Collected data
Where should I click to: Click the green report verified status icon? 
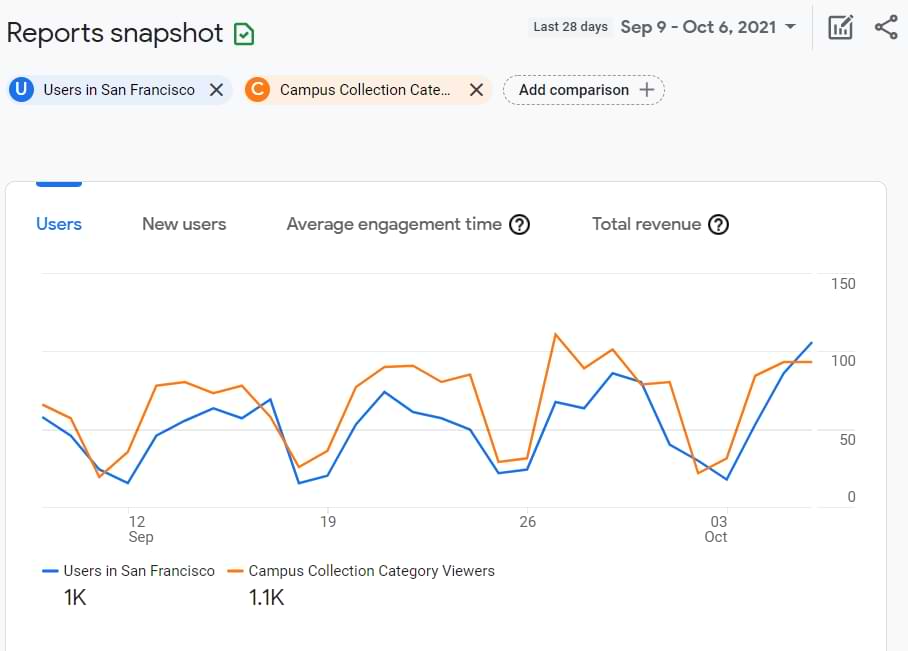pos(244,34)
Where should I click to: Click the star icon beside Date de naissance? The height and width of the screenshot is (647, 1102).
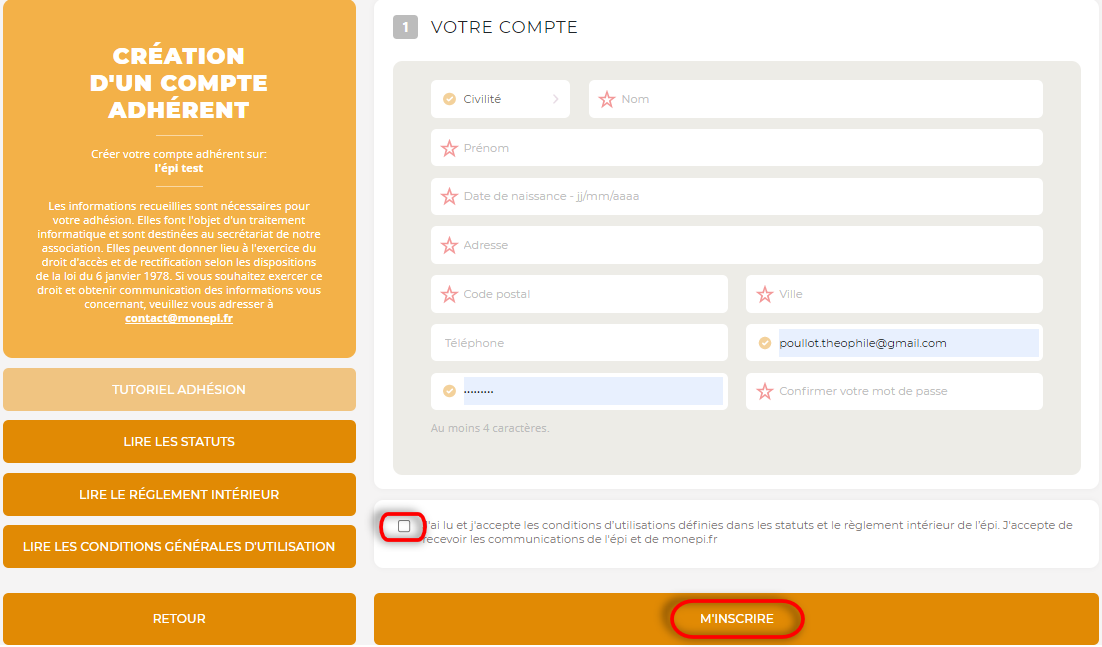(x=450, y=197)
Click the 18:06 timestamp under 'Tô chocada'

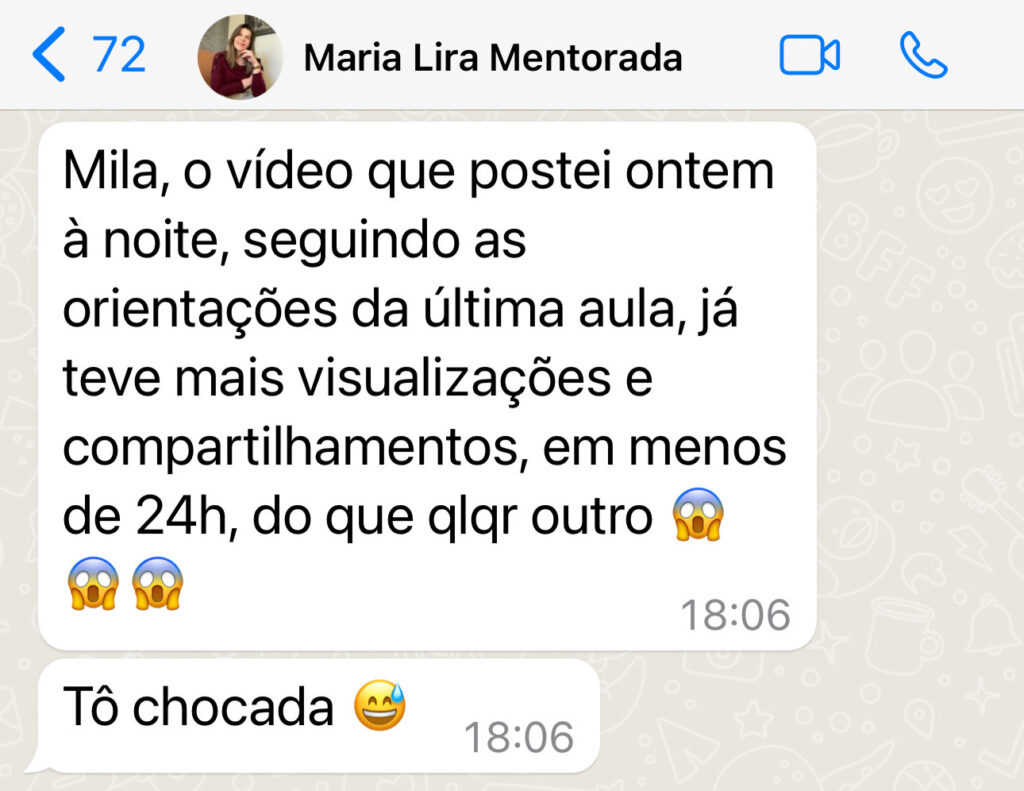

:: Problem requirements ::
Excluding images, return all of the records above word for word.

:: Solution for this problem ::
Where should I click to: Click the green report verified status icon? 
pos(244,34)
Where should I click to: Click the star icon beside Date de naissance? The height and width of the screenshot is (647, 1102).
(x=450, y=197)
Click the 18:06 timestamp under 'Tô chocada'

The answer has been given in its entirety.